Since multi-recipient emails usually don't have your email address in the To or CC fields, setting a filter that matches any message that doesn't contain your address in these fields is a very helpful strategy. If you subscribe to any mailing lists, you'll need to set them up as exceptions to this filter. Since mailing lists should always have the same To or CC address, this is easy - the mailing list spotting filter just has to come before the spam spotting ones.

Whatever you do, make sure that messages that match your filters are sent to a spam folder, not to the mail program's trashcan folder or just deleted. Unless you're chronically short of disk space, a cursory check of the spam folder every week or so will be fine to keep the dead weight down, and you'll never accidentally lose a valid message just because it happened to smell a bit spammy.

Other programs

Most email programs have filters broadly similar to Eudora's. Pegasus Mail, for example, has filters more powerful than Eudora's, and they can be programmed in considerable detail to highlight text, run programs, send messages to other filters or even mail binary files to people, depending on the content of received mail.

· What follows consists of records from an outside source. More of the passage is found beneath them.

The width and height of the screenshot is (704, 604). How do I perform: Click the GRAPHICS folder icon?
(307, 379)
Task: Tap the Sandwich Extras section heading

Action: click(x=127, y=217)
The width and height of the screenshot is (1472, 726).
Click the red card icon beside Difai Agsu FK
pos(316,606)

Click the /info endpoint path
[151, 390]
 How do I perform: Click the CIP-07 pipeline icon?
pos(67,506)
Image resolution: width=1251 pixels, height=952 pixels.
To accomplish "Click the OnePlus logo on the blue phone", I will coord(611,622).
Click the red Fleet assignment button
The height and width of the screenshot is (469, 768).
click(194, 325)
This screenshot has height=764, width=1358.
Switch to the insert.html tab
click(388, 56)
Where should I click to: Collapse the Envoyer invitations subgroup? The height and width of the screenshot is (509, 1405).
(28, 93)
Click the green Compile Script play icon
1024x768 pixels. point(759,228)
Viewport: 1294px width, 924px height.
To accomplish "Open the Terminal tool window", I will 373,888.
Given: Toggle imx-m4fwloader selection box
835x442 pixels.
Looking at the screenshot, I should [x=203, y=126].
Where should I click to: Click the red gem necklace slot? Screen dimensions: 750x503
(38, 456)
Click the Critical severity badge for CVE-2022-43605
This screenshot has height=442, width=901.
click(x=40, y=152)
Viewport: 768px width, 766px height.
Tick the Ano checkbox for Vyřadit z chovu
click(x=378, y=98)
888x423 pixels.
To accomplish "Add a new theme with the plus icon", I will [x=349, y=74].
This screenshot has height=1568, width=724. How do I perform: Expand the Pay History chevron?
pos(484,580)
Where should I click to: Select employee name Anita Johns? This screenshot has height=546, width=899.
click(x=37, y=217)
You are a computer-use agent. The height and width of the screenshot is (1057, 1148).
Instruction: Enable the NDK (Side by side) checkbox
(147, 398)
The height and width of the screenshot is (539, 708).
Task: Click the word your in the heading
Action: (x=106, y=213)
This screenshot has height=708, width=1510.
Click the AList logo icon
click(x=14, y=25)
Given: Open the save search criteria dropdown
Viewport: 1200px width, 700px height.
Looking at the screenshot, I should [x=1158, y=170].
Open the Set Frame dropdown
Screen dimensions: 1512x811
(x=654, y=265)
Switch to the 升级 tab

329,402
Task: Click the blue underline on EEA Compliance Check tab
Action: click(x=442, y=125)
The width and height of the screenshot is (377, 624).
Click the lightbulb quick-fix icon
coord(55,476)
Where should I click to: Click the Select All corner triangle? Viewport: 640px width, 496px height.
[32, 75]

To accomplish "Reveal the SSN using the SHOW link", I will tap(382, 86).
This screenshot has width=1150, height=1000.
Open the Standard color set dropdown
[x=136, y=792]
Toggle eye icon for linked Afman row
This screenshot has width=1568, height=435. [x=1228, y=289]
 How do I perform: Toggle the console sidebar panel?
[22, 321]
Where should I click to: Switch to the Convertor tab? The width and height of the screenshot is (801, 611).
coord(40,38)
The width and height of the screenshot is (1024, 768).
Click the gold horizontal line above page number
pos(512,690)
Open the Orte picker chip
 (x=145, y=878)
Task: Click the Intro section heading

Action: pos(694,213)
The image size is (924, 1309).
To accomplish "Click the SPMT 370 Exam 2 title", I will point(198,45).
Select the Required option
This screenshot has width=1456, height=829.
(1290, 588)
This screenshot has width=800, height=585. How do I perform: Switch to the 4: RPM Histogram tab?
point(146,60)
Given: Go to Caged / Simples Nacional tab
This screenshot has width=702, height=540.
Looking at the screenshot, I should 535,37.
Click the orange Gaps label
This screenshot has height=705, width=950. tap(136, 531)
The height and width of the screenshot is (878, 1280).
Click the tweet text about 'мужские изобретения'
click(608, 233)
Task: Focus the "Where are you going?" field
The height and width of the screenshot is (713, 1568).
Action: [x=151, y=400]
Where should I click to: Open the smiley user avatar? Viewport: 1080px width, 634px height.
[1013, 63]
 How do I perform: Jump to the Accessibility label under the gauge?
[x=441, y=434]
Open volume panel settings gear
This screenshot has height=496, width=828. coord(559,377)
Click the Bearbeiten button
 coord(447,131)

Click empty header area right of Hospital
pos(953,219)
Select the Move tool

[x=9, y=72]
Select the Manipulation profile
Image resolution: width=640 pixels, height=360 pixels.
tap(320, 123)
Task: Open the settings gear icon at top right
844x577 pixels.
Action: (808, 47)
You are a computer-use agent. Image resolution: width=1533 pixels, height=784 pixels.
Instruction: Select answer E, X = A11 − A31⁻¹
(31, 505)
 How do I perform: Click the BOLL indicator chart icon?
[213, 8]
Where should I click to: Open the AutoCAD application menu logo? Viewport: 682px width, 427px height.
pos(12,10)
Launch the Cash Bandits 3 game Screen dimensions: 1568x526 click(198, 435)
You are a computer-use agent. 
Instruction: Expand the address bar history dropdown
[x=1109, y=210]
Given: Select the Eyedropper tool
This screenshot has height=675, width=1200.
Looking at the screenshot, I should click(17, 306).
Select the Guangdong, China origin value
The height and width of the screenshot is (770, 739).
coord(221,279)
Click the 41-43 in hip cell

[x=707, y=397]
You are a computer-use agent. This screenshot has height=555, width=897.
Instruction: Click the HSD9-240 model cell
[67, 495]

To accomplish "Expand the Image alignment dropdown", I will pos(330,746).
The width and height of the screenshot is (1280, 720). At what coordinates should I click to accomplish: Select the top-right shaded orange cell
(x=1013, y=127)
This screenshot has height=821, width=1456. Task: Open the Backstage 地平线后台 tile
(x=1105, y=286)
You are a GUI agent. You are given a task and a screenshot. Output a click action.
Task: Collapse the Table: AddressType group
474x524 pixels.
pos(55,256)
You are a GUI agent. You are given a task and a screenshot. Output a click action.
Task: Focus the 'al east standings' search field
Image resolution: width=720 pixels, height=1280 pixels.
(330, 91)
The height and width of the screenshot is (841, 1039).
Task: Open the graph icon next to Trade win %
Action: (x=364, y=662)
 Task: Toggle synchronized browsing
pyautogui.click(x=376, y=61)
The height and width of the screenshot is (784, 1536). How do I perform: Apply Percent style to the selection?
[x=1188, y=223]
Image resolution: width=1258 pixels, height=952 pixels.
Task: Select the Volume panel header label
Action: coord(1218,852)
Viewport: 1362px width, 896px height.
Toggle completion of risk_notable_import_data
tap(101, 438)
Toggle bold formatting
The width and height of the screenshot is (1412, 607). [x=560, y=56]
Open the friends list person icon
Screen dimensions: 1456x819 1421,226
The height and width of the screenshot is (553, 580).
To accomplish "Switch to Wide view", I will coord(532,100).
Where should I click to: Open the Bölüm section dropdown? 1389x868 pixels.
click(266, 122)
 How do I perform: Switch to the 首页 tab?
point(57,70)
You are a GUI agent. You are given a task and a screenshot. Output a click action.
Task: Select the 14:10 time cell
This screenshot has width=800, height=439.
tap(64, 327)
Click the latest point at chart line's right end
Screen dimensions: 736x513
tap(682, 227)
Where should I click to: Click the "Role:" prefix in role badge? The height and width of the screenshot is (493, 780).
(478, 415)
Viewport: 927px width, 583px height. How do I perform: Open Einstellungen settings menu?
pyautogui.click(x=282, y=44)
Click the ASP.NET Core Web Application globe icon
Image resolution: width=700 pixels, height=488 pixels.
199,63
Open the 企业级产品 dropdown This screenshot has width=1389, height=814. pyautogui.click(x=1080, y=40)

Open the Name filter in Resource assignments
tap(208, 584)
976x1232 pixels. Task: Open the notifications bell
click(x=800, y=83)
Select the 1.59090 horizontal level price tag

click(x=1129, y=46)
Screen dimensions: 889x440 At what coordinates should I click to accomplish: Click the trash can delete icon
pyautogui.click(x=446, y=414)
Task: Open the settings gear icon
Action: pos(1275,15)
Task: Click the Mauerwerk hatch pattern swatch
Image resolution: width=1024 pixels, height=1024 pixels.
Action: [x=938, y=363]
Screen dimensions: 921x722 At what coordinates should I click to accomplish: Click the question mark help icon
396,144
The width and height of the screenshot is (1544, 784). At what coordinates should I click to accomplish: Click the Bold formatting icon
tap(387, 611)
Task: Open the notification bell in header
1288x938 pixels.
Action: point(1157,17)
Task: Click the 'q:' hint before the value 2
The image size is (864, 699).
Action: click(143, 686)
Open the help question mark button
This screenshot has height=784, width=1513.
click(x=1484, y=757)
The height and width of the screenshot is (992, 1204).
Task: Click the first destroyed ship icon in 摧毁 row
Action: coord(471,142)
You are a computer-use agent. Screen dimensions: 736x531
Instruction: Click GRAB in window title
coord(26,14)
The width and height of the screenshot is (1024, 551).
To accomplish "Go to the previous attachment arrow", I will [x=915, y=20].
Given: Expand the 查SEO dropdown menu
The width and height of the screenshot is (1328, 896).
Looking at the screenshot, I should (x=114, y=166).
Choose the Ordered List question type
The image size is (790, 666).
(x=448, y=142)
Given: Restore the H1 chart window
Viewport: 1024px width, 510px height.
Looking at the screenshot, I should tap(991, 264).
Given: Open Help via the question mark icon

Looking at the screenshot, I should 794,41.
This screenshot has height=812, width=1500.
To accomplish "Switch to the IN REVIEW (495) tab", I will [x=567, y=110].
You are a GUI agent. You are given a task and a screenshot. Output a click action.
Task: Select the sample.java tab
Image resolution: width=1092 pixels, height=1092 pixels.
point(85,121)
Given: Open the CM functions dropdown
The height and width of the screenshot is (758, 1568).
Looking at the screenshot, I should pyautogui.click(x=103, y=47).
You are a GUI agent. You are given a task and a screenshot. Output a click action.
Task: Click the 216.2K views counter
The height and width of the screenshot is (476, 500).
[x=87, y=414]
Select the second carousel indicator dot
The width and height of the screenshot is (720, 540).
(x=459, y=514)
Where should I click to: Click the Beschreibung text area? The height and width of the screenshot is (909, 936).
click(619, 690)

Quickmail Pro has filters similar to Eudora's, but makes it easy to toggle them on and off. GroupWise lets you independently toggle particular filters. On the other hand, Lotus Notes can't filter, full stop. Older Microsoft email clients are just as bad, although the current Outlook Express and Outlook 98 have got with the program and provide reasonable filter features via the Inbox Assistant. Netscape's Messenger email program has filters as good as Eudora's, and can also do full-text searching on the server, which is more than Microsoft's managed yet.

Responding

This column is primarily about avoiding spam, not about retaliating to it. There's not enough space here to comprehensively deal with what to do to punish spammers for their misdeeds, or just get them out of your face.

For a complete guide to this sort of proactive spam control, check out the alt.spam Frequently Asked Questions list at http://www.faqs.org/faqs/net-abuse-faq/spam-faq/.

But one point about replying to spam does apply to simple avoidance - if you receive a piece of unsolicited commercial mail that says you should reply and say "remove" in the body of the message to get off their mailing list, you may find that doing so simply marks your account as "active" in their database, and results in more spam. Spammers, generally, are not renowned for the quality of their morals.

If you're using Eudora Pro or one of the other email clients that lets you auto-reply to messages based on content, it's easy to send a form I-don't-like-spam email to anybody who matches your spam filter. This is not, however, a great idea, because most "pro" spammers have a fake reply-to address as a matter of course - or use one that belongs to an innocent victim. Even if your auto-reply gets through, it's most likely to achieve nothing, or attract yet more spam, since you've once again just marked your account as "live".

If you want to reply to spammers, check the domains from which the spam most often comes and send a polite message to postmaster@<domain name>, along with the complete header from the message in question. The text of the spam isn't that important, but the header information contains lots of clues that help catch craftier spammers. Many mail programs, by default, suppress the complete header information, and some mail servers strip it out completely. In Eudora, you can view the complete headers by clicking the "BLAH BLAH BLAH" button at the top of the message viewing pane.

Complaining to the postmaster like this might result in action. Or, if the domain is faked, an aggrieved "yeah, tell me about it" reply from the victim. Or, if the domain owner is the spammer, more spam. If the domain name's something like bigbucksnow.com, don't waste your time.

There are plenty of anti-spam crusaders out there, so Joe User, thankfully, doesn't have to be one. With a few basic filters, almost all obnoxious email can be shot down before you see it, and that's quite good enough for me.